Era il 1982 quando appariva sugli schermi italiani un anime che raccontava la Rivoluzione Francese. Protagonista del cartone, Lady Oscar, un’eroina che, per volere del padre, indosserà i panni maschili inserendosi nel contesto della rivoluzione, passando da personaggi storici come Robespierre e Marie Antoniette.

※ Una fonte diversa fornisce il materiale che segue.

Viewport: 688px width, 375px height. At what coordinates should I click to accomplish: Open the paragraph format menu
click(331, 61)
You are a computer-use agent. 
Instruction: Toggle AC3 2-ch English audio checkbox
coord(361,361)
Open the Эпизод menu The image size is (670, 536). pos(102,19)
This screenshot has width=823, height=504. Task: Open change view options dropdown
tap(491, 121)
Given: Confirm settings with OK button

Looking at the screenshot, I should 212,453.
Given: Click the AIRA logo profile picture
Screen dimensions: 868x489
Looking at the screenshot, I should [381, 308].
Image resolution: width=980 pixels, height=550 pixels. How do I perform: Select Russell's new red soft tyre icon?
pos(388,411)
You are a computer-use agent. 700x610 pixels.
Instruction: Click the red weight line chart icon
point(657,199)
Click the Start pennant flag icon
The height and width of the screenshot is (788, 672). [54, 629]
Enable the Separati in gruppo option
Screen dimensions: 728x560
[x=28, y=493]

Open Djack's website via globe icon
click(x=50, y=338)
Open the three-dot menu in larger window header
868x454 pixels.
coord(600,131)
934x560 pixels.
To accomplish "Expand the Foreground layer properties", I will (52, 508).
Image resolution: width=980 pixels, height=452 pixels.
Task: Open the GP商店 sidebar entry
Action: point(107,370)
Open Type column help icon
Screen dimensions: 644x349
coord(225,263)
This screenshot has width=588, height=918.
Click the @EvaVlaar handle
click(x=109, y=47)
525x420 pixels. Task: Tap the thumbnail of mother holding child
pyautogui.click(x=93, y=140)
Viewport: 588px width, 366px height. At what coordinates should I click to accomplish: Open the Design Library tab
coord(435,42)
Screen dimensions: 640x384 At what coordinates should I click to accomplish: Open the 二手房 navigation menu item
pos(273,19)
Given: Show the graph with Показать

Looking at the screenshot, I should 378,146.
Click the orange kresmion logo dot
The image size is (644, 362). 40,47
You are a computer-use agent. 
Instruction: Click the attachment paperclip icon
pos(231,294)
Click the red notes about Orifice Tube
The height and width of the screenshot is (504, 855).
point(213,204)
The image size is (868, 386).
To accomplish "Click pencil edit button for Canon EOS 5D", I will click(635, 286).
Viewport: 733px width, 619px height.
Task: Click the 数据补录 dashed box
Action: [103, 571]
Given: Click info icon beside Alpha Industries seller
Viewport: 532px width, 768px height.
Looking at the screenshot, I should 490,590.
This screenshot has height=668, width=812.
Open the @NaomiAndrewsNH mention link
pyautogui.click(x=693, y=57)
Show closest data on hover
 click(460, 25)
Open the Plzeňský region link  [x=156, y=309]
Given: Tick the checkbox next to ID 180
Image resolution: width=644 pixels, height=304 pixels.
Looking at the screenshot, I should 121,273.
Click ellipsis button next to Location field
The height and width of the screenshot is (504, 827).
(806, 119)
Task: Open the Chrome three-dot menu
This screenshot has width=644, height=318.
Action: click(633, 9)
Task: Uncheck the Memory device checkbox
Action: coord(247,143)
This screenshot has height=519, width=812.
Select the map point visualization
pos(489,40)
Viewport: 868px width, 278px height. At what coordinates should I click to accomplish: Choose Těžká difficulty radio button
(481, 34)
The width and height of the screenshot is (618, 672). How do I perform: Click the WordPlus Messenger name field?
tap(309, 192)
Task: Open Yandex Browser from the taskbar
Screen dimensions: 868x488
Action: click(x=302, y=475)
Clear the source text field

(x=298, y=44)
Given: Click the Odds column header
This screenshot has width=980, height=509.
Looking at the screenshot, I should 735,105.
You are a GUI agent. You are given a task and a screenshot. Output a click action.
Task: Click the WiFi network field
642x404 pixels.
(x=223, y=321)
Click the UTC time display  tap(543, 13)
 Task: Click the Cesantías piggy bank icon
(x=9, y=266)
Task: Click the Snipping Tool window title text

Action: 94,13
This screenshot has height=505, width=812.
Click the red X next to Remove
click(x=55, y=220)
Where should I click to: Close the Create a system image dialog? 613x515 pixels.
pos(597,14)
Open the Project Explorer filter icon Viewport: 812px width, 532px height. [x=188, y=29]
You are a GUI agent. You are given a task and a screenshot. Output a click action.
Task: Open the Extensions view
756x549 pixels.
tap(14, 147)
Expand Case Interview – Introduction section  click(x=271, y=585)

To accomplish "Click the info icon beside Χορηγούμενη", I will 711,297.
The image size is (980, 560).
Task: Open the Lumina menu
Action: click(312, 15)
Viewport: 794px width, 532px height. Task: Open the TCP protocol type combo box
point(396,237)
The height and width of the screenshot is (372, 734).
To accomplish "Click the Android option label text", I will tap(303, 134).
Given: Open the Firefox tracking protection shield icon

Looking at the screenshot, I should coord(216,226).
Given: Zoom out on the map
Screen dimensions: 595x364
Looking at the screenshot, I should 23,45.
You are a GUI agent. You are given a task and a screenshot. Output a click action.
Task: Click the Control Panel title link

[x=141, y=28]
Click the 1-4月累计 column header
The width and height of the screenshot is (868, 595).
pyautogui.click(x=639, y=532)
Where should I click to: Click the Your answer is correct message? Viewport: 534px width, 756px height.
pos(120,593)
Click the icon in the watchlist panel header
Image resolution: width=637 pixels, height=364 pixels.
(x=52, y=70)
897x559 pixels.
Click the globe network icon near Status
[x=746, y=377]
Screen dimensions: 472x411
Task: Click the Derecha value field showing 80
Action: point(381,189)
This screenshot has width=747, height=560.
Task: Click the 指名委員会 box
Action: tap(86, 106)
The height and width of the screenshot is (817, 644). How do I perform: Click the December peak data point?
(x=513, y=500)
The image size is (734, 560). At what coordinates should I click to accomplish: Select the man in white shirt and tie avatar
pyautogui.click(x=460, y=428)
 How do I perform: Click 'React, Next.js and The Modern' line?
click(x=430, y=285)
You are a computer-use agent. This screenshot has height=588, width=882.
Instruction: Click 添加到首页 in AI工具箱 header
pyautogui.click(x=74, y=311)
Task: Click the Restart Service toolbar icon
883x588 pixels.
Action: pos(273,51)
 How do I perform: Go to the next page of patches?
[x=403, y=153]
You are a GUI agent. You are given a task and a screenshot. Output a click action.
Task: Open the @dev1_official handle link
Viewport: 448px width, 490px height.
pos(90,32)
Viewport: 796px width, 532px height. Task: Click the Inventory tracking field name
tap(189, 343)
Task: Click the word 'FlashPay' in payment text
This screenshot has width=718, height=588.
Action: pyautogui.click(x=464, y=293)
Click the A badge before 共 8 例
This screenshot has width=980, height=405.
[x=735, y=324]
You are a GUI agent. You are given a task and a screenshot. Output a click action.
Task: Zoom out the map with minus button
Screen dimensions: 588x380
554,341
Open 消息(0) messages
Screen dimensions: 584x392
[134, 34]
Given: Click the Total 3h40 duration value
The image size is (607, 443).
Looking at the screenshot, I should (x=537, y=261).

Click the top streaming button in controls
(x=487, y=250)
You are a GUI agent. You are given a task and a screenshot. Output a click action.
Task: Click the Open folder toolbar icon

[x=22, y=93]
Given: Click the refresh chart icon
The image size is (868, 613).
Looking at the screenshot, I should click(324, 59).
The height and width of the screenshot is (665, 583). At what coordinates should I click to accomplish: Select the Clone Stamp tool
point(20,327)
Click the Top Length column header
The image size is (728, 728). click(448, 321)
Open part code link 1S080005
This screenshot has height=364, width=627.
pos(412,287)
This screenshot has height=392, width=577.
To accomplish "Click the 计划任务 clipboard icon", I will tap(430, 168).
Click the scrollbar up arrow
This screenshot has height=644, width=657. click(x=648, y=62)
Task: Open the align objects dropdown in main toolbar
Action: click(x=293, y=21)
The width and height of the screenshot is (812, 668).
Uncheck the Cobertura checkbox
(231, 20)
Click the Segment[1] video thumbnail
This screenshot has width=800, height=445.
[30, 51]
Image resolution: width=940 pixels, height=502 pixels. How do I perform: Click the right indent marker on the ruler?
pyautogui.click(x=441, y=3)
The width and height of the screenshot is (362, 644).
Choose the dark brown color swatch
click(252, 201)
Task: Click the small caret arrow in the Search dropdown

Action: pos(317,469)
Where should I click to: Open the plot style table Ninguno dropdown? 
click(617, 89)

L’incontro con l’autrice si svolgerà sabato 2 ottobre 2010 dalle 15:30, presso la Sala Grandi Eventi e Proiezioni Il Teatro di Romics – Padiglione 13. A seguire continuerà la celebrazione di Lady Oscar con un vero e proprio show, che si propone come un evento celebrativo per i 30 anni dalla messa in onda nipponica della serie animata di Lady Oscar. Il 3 Settembre 1980 è stata infatti trasmessa in Giappone l’ultima puntata della storica serie animata creata da Riyoko Ikeda. Prendendo come pretesto questo evento, sul palco di Romics avrà luogo un “sit-talk”, uno show con situazioni artistiche di vario genere: comiche, musicali, teatrali, sportive ecc che avranno come comune denominatore il personaggio di Lady Oscar. Per celebrare Lady Oscar, oltre all’autrice Riyoko Ikeda e alla cantante della sigla originale Clara Serina, sono stati chiamati all’appello diversi artisti, personaggi del mondo della cultura, dello sport e dello spettacolo, oggi affermati nel proprio settore che erano bambini nel 1980 o che comunque sono cresciuti insieme alla famosa eroina della rivoluzione francese. (more…)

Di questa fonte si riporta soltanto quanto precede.